Pour commencer ce cycle, nous avons choisi d’évoquer le tout premier film oscarisé : Les Ailles (Wings, 1927) réalisé par William Wellman, dans lequel on trouve une longue séquence remplie de bulles. Récemment, nous avons pu déterminer quel champagne est servi dans ce film. Une découverte anecdotique, peut-être, mais qui en dit long sur le contexte historique et les conditions cinématographiques de son tournage.

New York, février 1926

Ce fut lors d’un banquet que l’on présenta à Jesse Lasky, l’un des cofondateurs de la Famous Players-Lasky, plus connue sous le nom de Paramount, devenue au cours des années 1920 la plus grande société de production cinématographique des USA et probablement même au monde, un jeune universitaire et journaliste, qui n’avait jamais travaillé pour le cinéma, John Monk Saunders. Celui-ci, lui proposa une histoire qui l’intéressa tellement qu’il décida de le revoir dès le lendemain.

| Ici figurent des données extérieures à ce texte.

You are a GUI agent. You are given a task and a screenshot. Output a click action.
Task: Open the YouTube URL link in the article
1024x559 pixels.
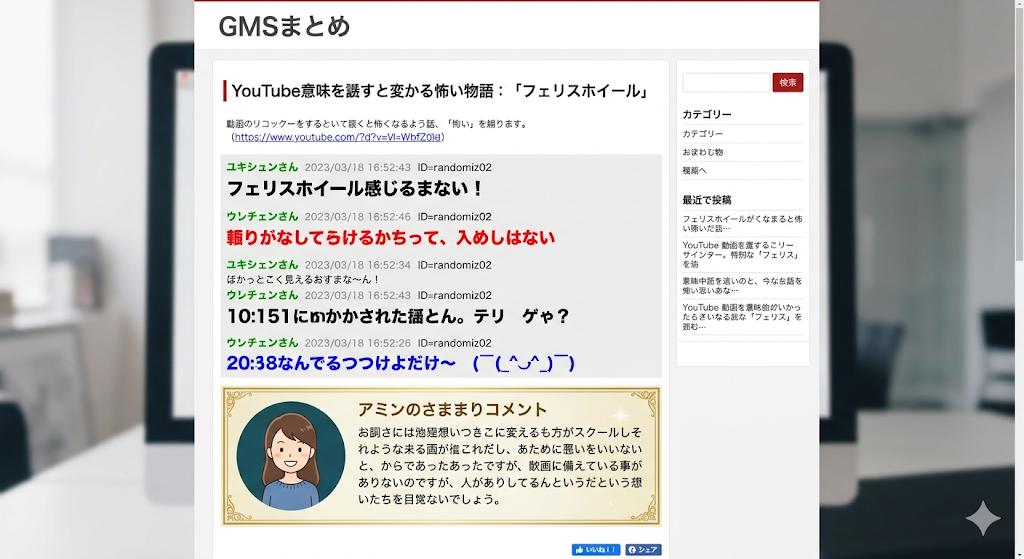click(x=339, y=137)
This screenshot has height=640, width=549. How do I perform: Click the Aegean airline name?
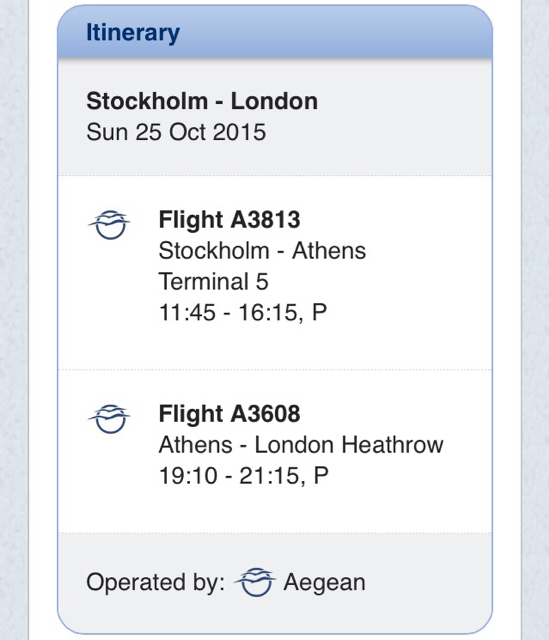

Le sujet en était plutôt simple : il s’agissait d’un jeune Américain qui, rêvant de voler, quittait sa famille et ses amis pour s’engager et devenir pilote de chasse en France durant la Première Guerre mondiale. Saunders, même s’il semble qu’il se soit, en partie, approprié l’idée d’un autre scénariste, Byron Morgan, savait de quoi il parlait. Il connaissait le monde des pilotes de chasse, et surtout il connaissait leur psychologie. Bien qu’il ne participât à aucun combat et ne fut jamais affecté en France, il avait servi dans l’United States Flying Corps en Floride comme instructeur de vol.

Jesse Lasky perçut immédiatement toutes les possibilités dramatiques et cinématographiques de cette histoire. Elle mêlait l’action, avec des scènes de combat, la camaraderie, le patriotisme et même l’amour. Il savait aussi qu’il pouvait compter, au sein de la Paramount, sur les meilleurs scénaristes du moment pour seconder Saunders et donner à ce récit l’ampleur méritée.

Vue aérienne des Famous Players-Lasky Studios en 1918

Pour autant, le projet était loin d’être aisé, et Jesse Lasky mesurait certainement les difficultés qui l’attendaient.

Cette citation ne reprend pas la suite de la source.